▸ **Task goal**: Go through the data below and return each line containing the word "will".

▸ **Supplied information**:

+---+

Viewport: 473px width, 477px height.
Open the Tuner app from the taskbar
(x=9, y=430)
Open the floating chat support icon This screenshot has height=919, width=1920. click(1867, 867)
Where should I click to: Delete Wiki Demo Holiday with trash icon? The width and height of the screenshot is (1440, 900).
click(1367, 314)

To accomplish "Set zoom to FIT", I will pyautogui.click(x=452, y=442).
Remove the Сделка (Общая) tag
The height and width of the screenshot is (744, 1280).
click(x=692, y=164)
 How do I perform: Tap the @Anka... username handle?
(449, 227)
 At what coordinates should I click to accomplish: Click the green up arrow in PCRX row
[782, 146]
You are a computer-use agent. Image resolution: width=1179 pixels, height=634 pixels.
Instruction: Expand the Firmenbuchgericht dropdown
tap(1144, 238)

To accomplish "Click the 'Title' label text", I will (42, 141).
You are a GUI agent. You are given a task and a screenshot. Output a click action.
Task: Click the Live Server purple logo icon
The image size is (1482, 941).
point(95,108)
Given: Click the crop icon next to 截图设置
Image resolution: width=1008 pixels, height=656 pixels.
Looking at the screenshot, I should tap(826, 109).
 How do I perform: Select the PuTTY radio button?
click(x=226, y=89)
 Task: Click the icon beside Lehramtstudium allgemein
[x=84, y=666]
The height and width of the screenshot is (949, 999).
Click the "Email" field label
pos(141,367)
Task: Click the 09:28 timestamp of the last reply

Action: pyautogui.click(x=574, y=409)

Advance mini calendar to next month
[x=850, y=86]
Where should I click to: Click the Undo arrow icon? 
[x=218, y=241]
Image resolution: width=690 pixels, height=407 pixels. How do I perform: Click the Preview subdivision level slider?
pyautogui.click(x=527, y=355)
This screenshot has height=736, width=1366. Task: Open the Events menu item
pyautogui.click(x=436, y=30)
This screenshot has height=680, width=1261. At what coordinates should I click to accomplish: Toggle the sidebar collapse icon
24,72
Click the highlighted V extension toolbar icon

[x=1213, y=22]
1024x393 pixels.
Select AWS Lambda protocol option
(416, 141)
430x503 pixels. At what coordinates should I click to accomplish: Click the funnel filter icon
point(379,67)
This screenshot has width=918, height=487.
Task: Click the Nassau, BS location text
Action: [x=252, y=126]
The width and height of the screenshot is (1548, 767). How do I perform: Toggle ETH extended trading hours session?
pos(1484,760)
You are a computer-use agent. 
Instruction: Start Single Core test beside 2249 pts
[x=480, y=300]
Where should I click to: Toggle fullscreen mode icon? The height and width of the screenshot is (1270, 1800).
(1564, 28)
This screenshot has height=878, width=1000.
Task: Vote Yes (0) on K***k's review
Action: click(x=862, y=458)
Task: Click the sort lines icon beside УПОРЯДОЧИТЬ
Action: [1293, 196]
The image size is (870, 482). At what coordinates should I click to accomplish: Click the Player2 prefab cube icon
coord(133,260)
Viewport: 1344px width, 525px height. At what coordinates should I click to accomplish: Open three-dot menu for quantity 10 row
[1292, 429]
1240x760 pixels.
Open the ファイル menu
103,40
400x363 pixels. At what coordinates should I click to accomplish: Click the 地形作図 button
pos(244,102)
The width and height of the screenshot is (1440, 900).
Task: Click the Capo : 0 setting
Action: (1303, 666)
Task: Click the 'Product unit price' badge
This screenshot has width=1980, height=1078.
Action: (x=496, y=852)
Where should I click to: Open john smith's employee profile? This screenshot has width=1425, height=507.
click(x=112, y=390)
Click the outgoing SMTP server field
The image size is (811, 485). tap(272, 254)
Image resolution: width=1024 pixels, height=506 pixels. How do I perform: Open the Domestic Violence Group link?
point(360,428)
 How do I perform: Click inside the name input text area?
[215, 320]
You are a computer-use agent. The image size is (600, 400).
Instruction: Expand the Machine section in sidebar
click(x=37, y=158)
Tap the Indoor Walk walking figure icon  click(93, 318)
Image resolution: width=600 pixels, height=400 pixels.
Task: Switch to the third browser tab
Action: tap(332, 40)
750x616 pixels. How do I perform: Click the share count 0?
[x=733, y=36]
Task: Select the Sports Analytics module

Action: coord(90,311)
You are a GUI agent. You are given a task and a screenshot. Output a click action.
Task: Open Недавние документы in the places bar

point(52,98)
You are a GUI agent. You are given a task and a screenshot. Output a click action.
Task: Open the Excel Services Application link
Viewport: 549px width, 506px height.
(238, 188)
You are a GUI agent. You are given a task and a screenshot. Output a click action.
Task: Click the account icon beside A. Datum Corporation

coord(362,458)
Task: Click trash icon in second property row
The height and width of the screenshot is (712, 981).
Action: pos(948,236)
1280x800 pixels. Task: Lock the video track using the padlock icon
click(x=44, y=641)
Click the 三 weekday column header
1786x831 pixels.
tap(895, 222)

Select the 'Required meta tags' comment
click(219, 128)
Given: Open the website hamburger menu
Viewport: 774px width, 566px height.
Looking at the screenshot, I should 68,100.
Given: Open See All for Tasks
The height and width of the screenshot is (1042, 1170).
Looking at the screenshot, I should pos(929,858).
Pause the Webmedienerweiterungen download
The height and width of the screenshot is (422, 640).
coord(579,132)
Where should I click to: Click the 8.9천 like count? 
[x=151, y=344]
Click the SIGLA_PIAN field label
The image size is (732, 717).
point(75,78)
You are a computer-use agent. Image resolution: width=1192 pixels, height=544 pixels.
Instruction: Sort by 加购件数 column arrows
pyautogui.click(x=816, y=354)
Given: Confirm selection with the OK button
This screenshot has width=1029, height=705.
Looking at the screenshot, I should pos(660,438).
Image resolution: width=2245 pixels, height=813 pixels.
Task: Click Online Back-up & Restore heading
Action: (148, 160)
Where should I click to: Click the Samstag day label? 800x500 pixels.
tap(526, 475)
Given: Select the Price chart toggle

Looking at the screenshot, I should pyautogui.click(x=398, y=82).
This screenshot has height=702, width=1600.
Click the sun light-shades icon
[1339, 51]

+---+

▸ **Answer box**:
To accomplish "Set zoom to FIT", I will pyautogui.click(x=452, y=442).
To accomplish "Click the 'Title' label text", I will (42, 141).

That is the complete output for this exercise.